Less icing, more cake! As outlined above, the rankings provided by the Doing Business project are questionable. The underlying indicators are, however, more important than the rankings. In spite of all its shortcomings, a characteristic it shares with all other cross-country institutional indicators, Doing Business has become a critical source of information on institutional frameworks across countries. Researchers do not need rankings! But we need data. And we therefore need Doing Business! A database, which will hopefully be expanded and improved over time, both in its accuracy, its relevance and its comprehensiveness. With less focus on rankings, Doing Business might not capture as many newspaper headlines, but it will be just as important an input in to the policymaking process in developing and developed countries that all economists care about.

References

Acemoglu, Daron, and Simon Johnson (2005), “Unbundling Institutions”, Journal of Political Economy 113, 949–995.

Allen, Franklin, Jun Qian and Meijin Qian (2005), “Law, Finance and Economic Growth in China”, Journal of Financial Economics 77, 57-116.

Allen, Franklin, Rajesh Chakrabarti, Sankar De, Jun Qian and Meijin Qian (2006), “Financing firms in India”, World Bank Policy Research Working Paper 3975.

Beck, Thorsten (2012), “Legal Institutions and Economic Development”, in Dennis Müller (ed.) Oxford Handbook of Capitalism, Oxford University Press.

Besley, T, and R Burgess (2004), “Can Labor Regulation Hinder Economic Performance: Evidence from India”, Quarterly Journal of Economics 119, 91-134.

Bruhn, Miriam (2013), “A Tale of Two Species: Revisiting the Effect of Registration Reform on Informal Business Owners in Mexico”, Journal of Development Economics 103, 275-83.
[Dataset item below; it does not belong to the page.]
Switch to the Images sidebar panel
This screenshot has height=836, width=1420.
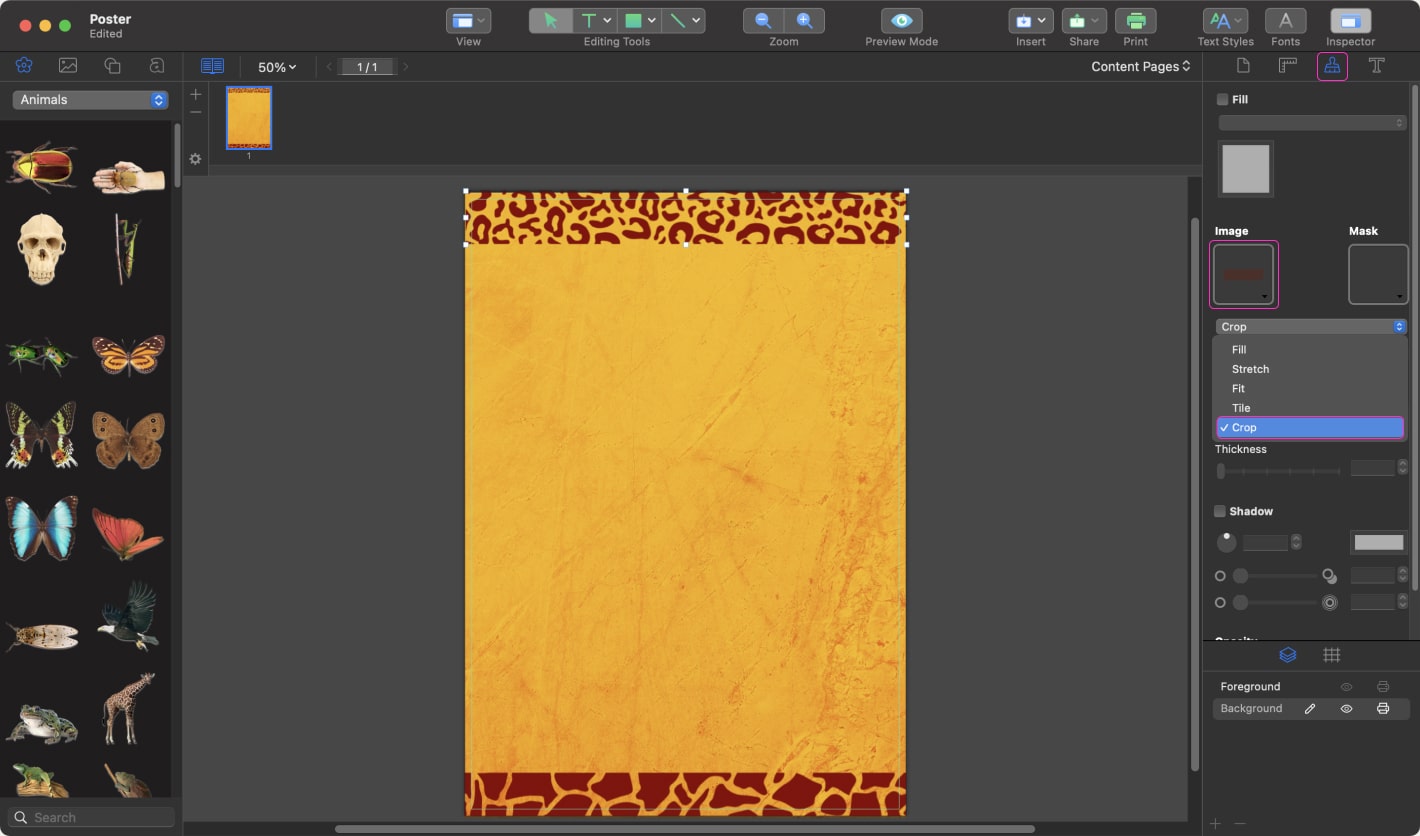tap(68, 65)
Gine, Xavi and Inessa Love (2010), “Do Reorganization Costs Matter for Efficiency? Evidence from a Bankruptcy Reform in Colombia”, Journal of Law and Economics 53, 833-64.
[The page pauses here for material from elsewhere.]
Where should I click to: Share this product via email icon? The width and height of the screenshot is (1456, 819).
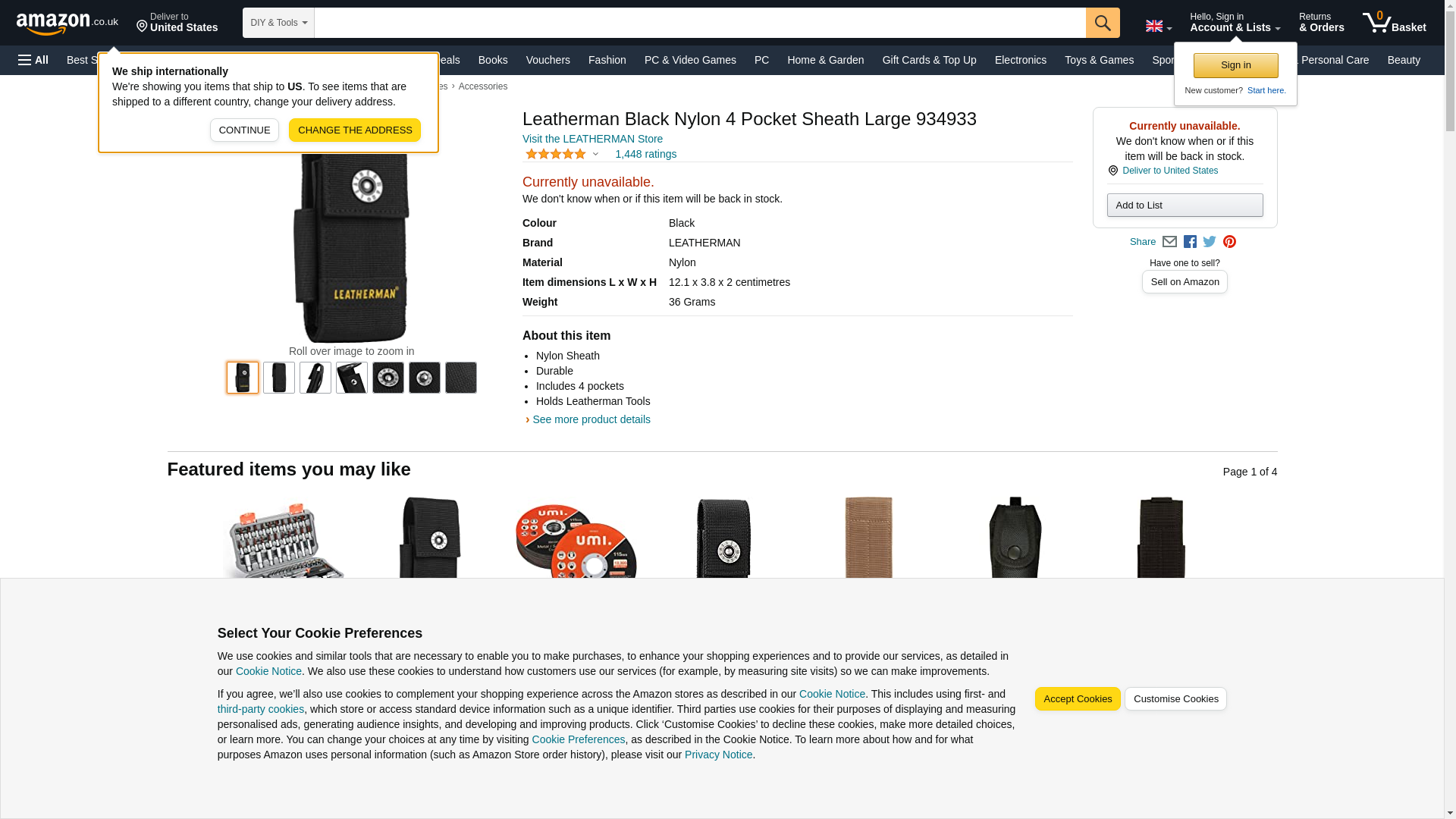pos(1169,242)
Hallward-Driemeier, Mary, Greta Khan-Jush and Lant Pritchett (2010), “Deals versus Rules”, World Bank Policy Research Working Paper 5321

Independent Evaluation Group, The World Bank (2008), “Doing Business: An Independent Evaluation”.

Rohac, Dalibor and Marian Tupy (2013), “It’s not Business as Usual at the World Bank”, Foreign Policy.

World Bank (2008), “Doing Business: An Independent Evaluation”, Washington DC.


1 See http://www.worldbank.org/content/dam/Worldbank/Feature%20Story/Independent%20Panel%20-%20Doing%20Business%20-%20FinalToRs.pdf for details.

2 See Beck (2012) for a more comprehensive survey on the empirical literature on institutions and growth.